◆ **ЗАДАНИЕ A**
Переименуйте «Retainage» в «Retention» в записях между строкой, содержащей «Viewport: 931px width, 636px», и концом записей включительно. Выведите только эти строки целиком, больше ничего не меняя.

Четыре стороны света от Центральной Азии

Континент, на котором находится Центральная Азия, называется Евразия и по частям света делится на Азию и Европу. Иногда Центральную Азию называют Центральной Евразией. Но, наверняка, “евро” не имеет никакого отношения к Центральной Азии, если только не попытаться обесценить используемый в России в философско-мировозренческом смысле термин “Евразия”.

В том как понимают термин ”Евразия” в России география ведь только в наружном, филологическом обрамлении, но суть термина прежде всего в цивилизационном смысле, о том как русские понимают себя и свое место в мире.

Евразия лидирующая и, одновременно, ойкуменистическая фундаментальная географическая область проживания человечества с точки зрения формирования цивилизованности людей и Евразия цивилизационно более пестрый регион мира, чем остальные районы планеты.

◆ **ЗАДАНИЕ B**
Перечислите все географические названия, упомянутые в тексте о Евразии, включая заголовок.

◆ **ПРЕДОСТАВЛЕННЫЕ ЗАПИСИ**

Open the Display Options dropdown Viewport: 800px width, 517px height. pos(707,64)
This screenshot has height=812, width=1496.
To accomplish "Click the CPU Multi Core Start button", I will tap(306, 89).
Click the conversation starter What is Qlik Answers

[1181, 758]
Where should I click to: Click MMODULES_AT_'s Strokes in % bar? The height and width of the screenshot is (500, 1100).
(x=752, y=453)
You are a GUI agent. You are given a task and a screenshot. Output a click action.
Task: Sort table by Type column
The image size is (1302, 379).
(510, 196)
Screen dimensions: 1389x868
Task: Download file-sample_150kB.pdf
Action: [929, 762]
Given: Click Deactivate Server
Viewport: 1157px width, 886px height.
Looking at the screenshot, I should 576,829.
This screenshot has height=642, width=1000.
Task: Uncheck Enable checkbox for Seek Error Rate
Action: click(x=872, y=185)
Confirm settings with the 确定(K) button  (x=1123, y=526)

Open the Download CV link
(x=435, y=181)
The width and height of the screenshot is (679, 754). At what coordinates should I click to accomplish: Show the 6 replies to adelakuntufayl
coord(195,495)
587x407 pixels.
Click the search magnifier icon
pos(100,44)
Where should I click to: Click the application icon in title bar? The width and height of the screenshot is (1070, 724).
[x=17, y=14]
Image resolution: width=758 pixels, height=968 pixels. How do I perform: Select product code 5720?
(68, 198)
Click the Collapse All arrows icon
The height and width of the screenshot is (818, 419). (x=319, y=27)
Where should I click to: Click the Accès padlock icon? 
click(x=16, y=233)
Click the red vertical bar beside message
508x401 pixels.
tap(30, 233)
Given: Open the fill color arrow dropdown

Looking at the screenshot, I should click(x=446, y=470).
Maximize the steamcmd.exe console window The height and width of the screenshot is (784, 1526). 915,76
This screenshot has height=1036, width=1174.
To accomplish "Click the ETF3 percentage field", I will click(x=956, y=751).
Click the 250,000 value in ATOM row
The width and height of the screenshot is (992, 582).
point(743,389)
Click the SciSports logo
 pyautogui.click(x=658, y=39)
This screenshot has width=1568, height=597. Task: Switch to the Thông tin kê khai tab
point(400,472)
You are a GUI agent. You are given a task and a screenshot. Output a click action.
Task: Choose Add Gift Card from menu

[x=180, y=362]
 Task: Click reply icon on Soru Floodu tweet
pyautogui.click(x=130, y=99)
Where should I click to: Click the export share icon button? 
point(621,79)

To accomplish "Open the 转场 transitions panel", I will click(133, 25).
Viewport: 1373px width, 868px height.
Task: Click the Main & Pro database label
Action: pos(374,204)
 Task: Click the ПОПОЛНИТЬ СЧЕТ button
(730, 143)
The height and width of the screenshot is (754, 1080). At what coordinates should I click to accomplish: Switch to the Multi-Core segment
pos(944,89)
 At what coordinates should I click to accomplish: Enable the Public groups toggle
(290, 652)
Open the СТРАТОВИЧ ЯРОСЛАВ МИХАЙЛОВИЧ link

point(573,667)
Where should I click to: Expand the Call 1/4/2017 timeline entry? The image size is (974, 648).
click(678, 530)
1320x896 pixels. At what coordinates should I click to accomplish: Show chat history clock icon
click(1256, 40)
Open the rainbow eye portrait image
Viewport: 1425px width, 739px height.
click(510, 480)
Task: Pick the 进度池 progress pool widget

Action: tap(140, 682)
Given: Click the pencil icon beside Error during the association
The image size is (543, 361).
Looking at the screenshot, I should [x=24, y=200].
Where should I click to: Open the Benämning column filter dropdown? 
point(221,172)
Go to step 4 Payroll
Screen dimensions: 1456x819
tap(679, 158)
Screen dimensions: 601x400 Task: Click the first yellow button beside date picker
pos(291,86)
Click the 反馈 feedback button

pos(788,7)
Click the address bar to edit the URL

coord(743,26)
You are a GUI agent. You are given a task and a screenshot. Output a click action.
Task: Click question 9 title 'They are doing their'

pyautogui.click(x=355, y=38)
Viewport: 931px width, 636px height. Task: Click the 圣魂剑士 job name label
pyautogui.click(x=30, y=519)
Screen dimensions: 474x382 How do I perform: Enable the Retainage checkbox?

◆ **ПОЛНЫЙ ОТВЕТ A**
Viewport: 931px width, 636px height. Task: Click the 圣魂剑士 job name label
pyautogui.click(x=30, y=519)
Screen dimensions: 474x382 How do I perform: Enable the Retention checkbox?

◆ **ПОЛНЫЙ ОТВЕТ B**
Центральная Азия, Евразия, Азия, Европа, Центральная Евразия, Россия